Finché coloro che ci governano hanno la facoltà di sentenziare dall’alto del loro piedistallo di privilegiati, c’è solo da farsi venire il latte ai ginocchi!
lo sappiamo come sono i politici purtroppo sparano di queste cavolate e di peggiori!
è il grigio livore del linguaggio poco casto della casta.
A tal proposito
http://vongolemerluzzi.wordpress.com/2012/01/30/i-costi-della-non-casta/
Un saluto da Vongole & Merluzzi
Caro Antonio, ho letto il libro e mi sembra una eccezionale rappresentazione di come NON deve essere il sud……penso sarebbe utile divulgarlo nelle scuole, vorrei invitarti in Calabria per degli incontri con gli studenti da organizzare con la ns associazione di genitori impegnati nella scuola, non so come contattarti..sei su facebook?? giuseppe naim, Comitato Genitori Scuole
Sì, Giuseppe mi trovi su Facebook. Presento il libro a Cosenza e a Catanzaro, il 17 e il 18 febbraio.
perchè non vieni il 16 a reggio?? se vuoi organizziamo in un liceo cittadino o in una libreria
Sto riflettendo sulla misura della mia inadeguatezza o sfigataggine e sono smarrito.
Poi penso che Renzo Bossi guadagna 15000 euro al mese e in fondo mi dico ,che se pure non sono proprio Stefano Lavori….posso fare sempre il gallo sulla munnezza.
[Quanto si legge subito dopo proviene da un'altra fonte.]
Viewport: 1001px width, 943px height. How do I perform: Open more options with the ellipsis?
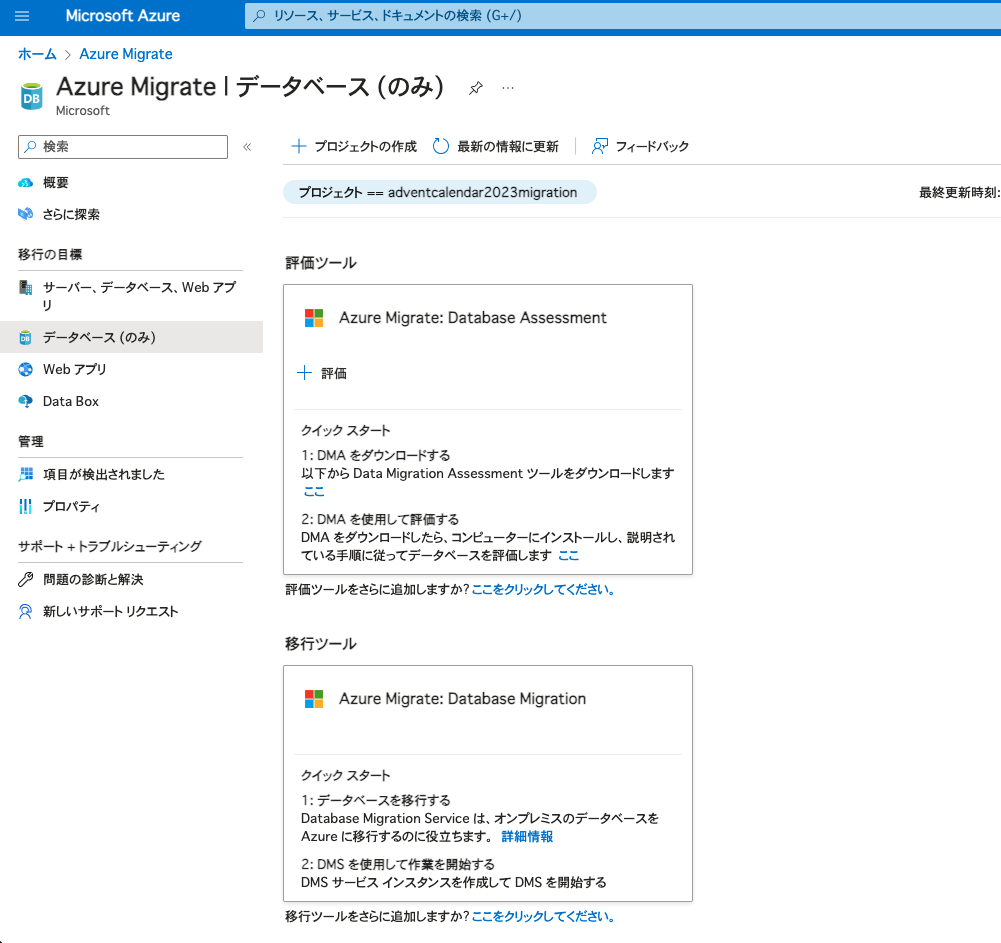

Il libro mi è piaciuto moltissimo. Ho vissuto 30 anni a Napoli e dico che il dramma(collettivo) descritto, che può sembrare verosimile ma esagerato, può essere anche più triste. Il finale…lascio perdere…un groppo in gola.
Era molto tempo che non mi emozionavo così per un libro.
Troppa gente ,costretta a vivere capovolta anche secondo me.
Curiosamente , Da Feltrinelli l’hanno collocato nel settore “Management”…ma anche si!
Se Steve Jobs e simili..fossero nati a Lecce…sarebbero stati ritenuti pazzi e come tale avrebbero ricevuto una bella”nomina” che li avrebbero segato le gambe come “ostacoli” della staticità salentina.
Purtroppo è difficile ammetterlo ma è così!